McMorris Rodgers reversed course, saying she will no longer object to the certification of Electoral College results in Congress.

“What we have seen today is unlawful and unacceptable. I have decided I will vote to uphold the Electoral College results and I encourage Donald Trump to condemn and put an end to this madness.…
“What happened today and continues to unfold in the nation’s capital is disgraceful and un-American.

“Thugs assaulted Capitol Police Officers, breached and defaced our Capitol Building, put people’s lives in danger, and disregarded the values we hold dear as Americans. To anyone involved, shame on you,” Rodgers said in a statement.

Republican lawmakers are also pressing the Trump loyalists in their party to abandon their objections to President-elect Joe Biden’s win as lawmakers huddle in an undisclosed location to wait out the siege of the Capitol, according to multiple people familiar with the effort.

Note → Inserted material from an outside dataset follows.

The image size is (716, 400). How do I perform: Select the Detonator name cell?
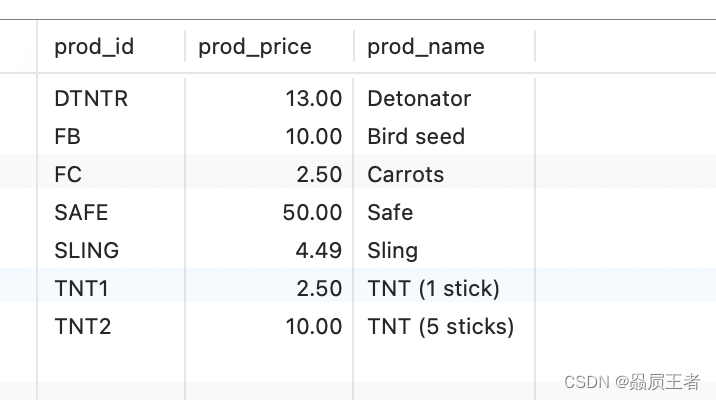pyautogui.click(x=419, y=99)
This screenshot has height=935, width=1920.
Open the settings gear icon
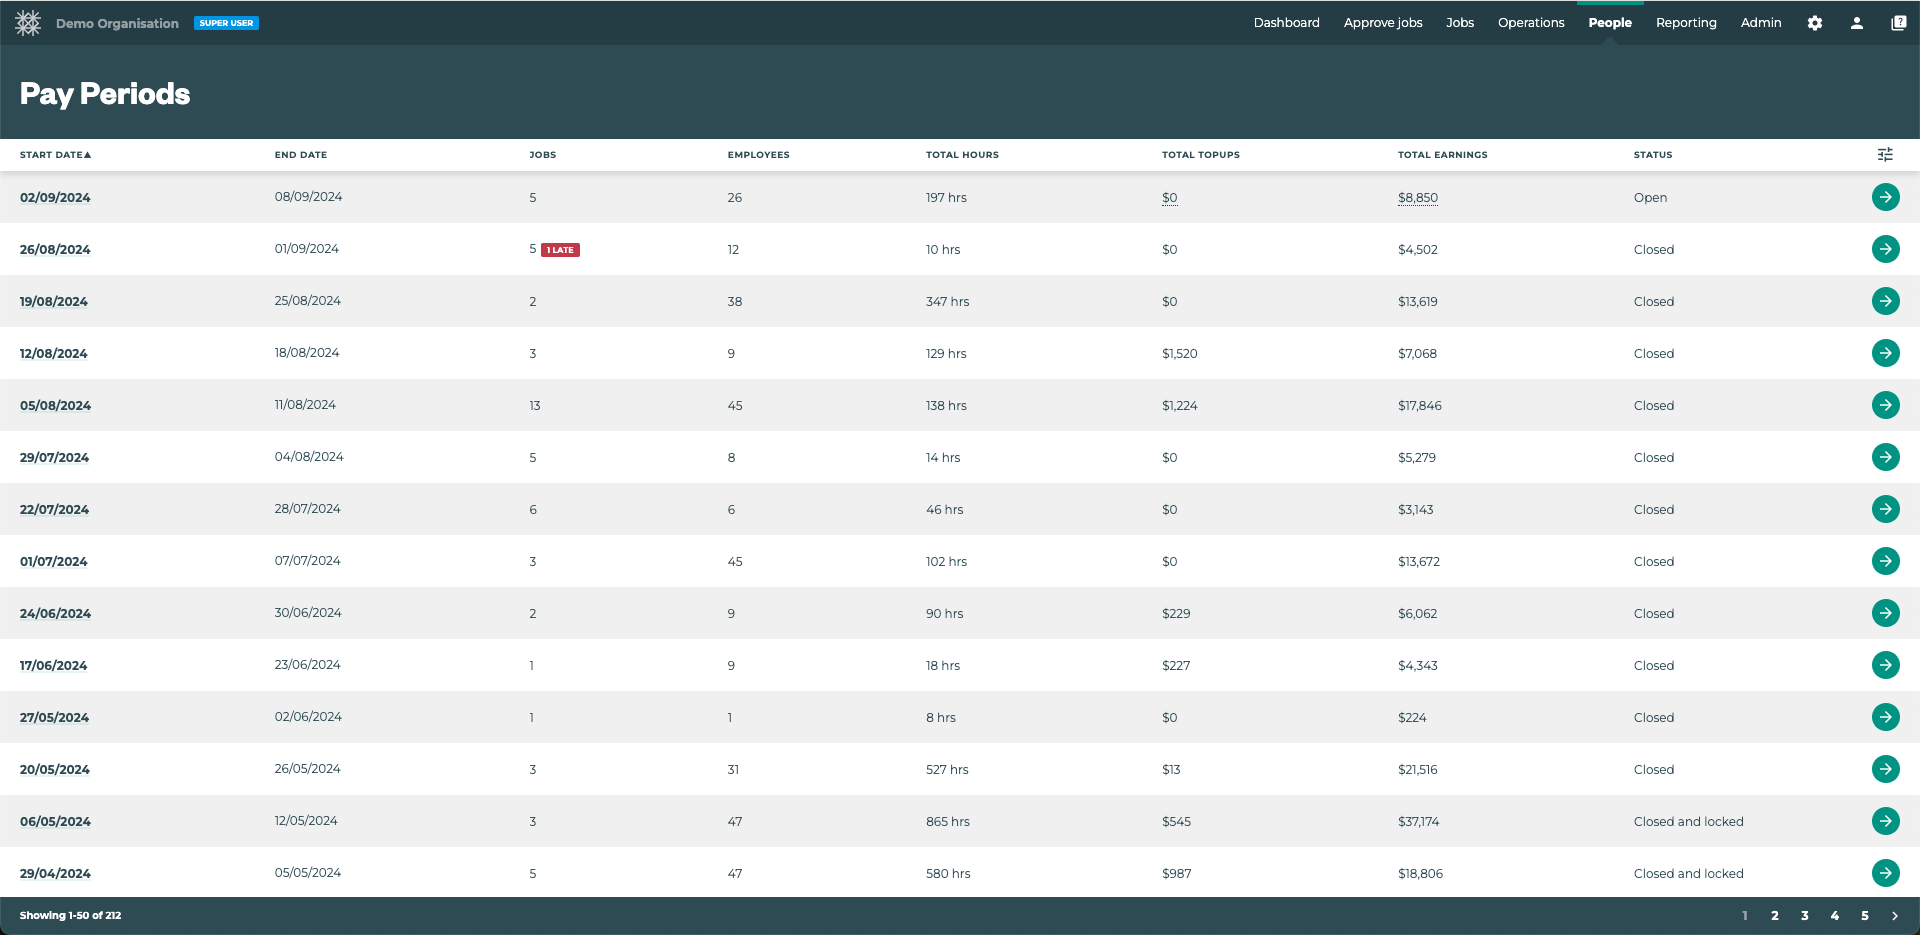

The intervention from Republicans is focused on the GOP lawmakers who have been spearheading the electoral college challenges, including Senators Josh Hawley (Mo.) and Ted Cruz (Tex.). Republicans eager to end the standoff are exerting similar pressure on the president’s supporters in the House, as leaders try to work out how they can bring the certification process to a swift end, while lawmakers remain unable to reenter the Capitol.

According to one person familiar with the objectors’ thinking, the effort is working. Trump’s supporters are acutely aware, the person said, that it would be untenable to continue their objections once the session is resumed, even if they have yet to admit it and formally withdraw their complaints.